In particular, when exiting the level from https://github.com/pytorch/pytorch/blob/191b48b12f33e1e9525882da0c62b68686d69e42/torch/csrc/autograd/forward_grad.cpp#L23
We are taking the `all_forward_levels_mutex_` lock and proceed to delete the level at https://github.com/pytorch/pytorch/blob/191b48b12f33e1e9525882da0c62b68686d69e42/torch/csrc/autograd/forward_grad.cpp#L29 (nothing else usually references this object, so it gets deleted as soon as it gets removed from the vector). Note that, at this point, we still have the lock!

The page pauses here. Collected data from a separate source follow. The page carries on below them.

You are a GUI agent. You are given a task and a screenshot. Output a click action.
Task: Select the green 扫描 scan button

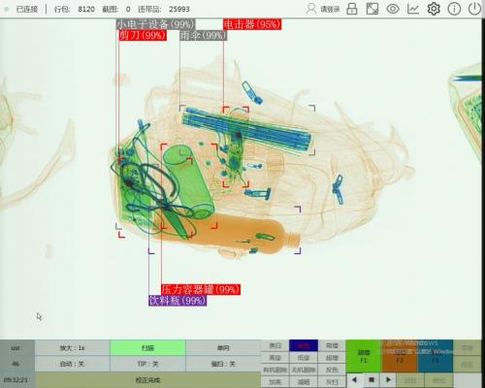point(147,348)
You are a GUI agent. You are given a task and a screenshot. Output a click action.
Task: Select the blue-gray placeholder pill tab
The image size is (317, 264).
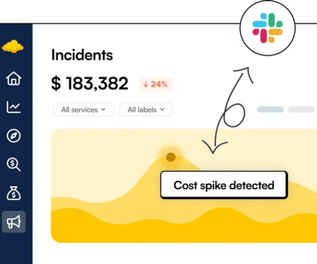[x=270, y=109]
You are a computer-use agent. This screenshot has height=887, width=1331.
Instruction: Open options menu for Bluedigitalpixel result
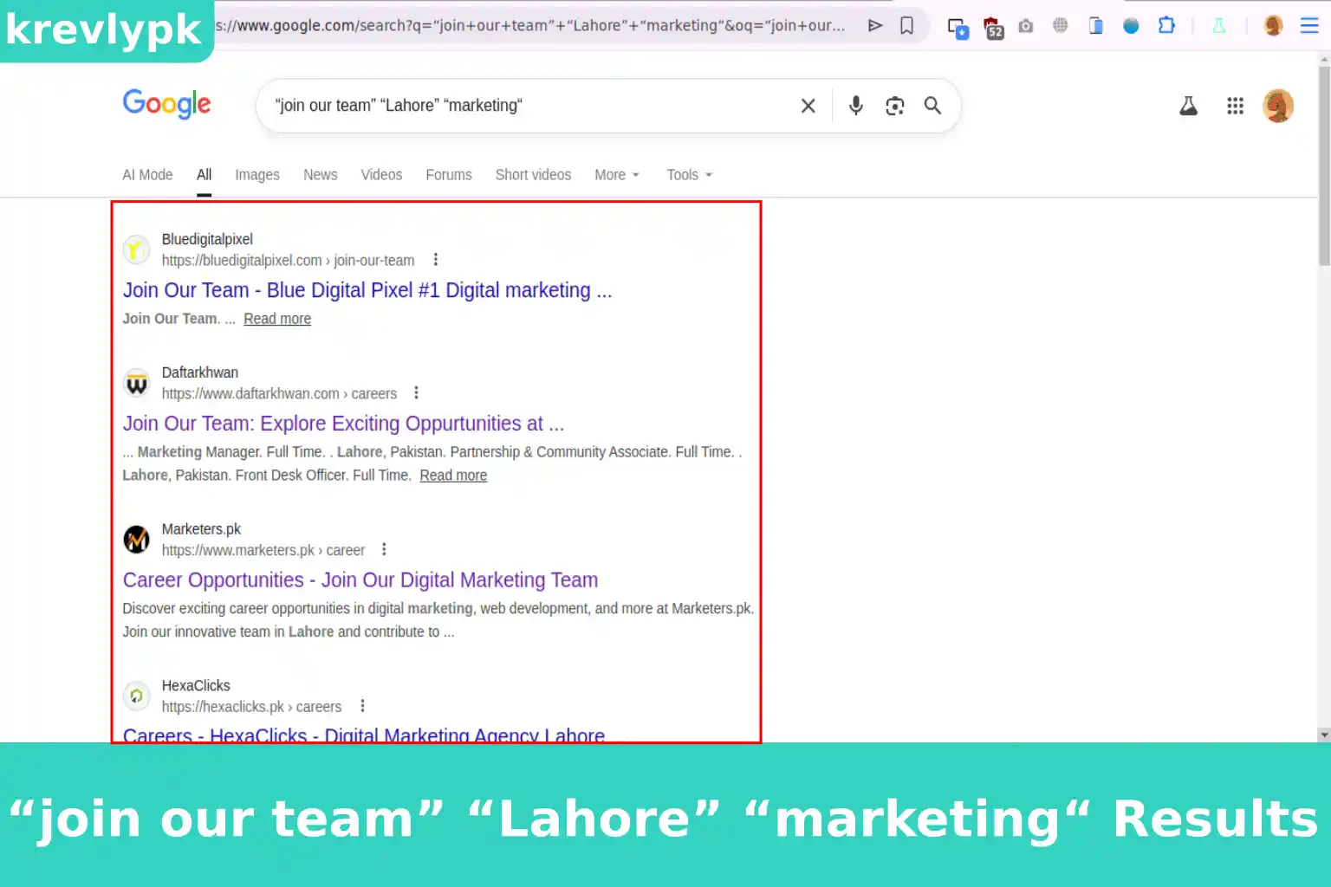point(435,260)
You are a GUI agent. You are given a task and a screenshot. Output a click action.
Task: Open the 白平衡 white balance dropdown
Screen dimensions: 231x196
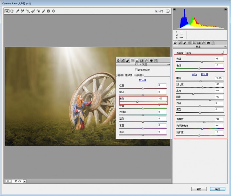pyautogui.click(x=205, y=53)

In the level destructor in https://github.com/pytorch/pytorch/blob/191b48b12f33e1e9525882da0c62b68686d69e42/torch/csrc/autograd/forward_grad.cpp#L55 we are deleting the forward grad. Which triggers the deletion the grad Tensor and everything it holds (assuming nothing else references it).
But in the (bad) case where this Tensor also has a forward grad for this level, the autograd meta clears the fw grads: https://github.com/pytorch/pytorch/blob/191b48b12f33e1e9525882da0c62b68686d69e42/torch/csrc/autograd/forward_grad.h#L124
While clearing, we access the level (to de-register this forward grad) via https://github.com/pytorch/pytorch/blob/191b48b12f33e1e9525882da0c62b68686d69e42/torch/csrc/autograd/forward_grad.h#L139
But this tries to access the level again in https://github.com/pytorch/pytorch/blob/191b48b12f33e1e9525882da0c62b68686d69e42/torch/csrc/autograd/forward_grad.cpp#L39 and deadlocks.
Pull Request resolved: https://github.com/pytorch/pytorch/pull/67995
Reviewed By: soulitzer
Differential Revision: D32250996
Pulled By: albanD
fbshipit-source-id: f6118117effd3114fa90dc8fe22865339445f70c